Evidence executes queries against your BigQuery instance. You should take pragmatic steps to protect your instance against misuse, whether accidental or malicious.

1. [Scope data viewer to specific datasets](#1-scope-data-viewer-to-specific-datasets)
2. [Keep the service account scoped](#2-keep-the-service-account-scoped)
3. [Cap cost per query](#3-cap-cost-per-query)
4. [Audit logs and alerts](#4-audit-logs-and-alerts)

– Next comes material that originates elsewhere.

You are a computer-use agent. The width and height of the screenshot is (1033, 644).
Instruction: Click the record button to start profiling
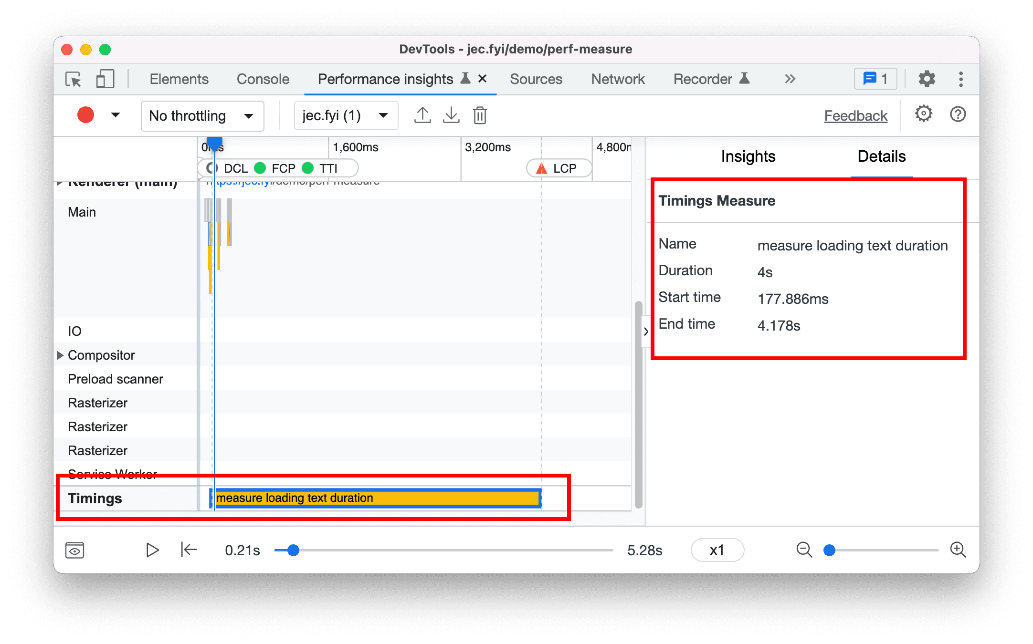[84, 115]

### 1. Scope data viewer to specific datasets

The setup above grants `bigquery.dataViewer` project-wide, which also gives read access to every other dataset in the project and to `INFORMATION_SCHEMA`. To narrow this, grant `dataViewer` per-dataset instead:

```bash theme={null}
bq add-iam-policy-binding \
  --member="serviceAccount:evidence-bq-primary@<project>.iam.gserviceaccount.com" \
  --role="roles/bigquery.dataViewer" \
  <project>:<dataset>
```

Then remove the project-wide grant:

```bash theme={null}
gcloud projects remove-iam-policy-binding <project> \
  --member="serviceAccount:evidence-bq-primary@<project>.iam.gserviceaccount.com" \
  --role="roles/bigquery.dataViewer"
```

Repeat for each role SA you've set up for RLS.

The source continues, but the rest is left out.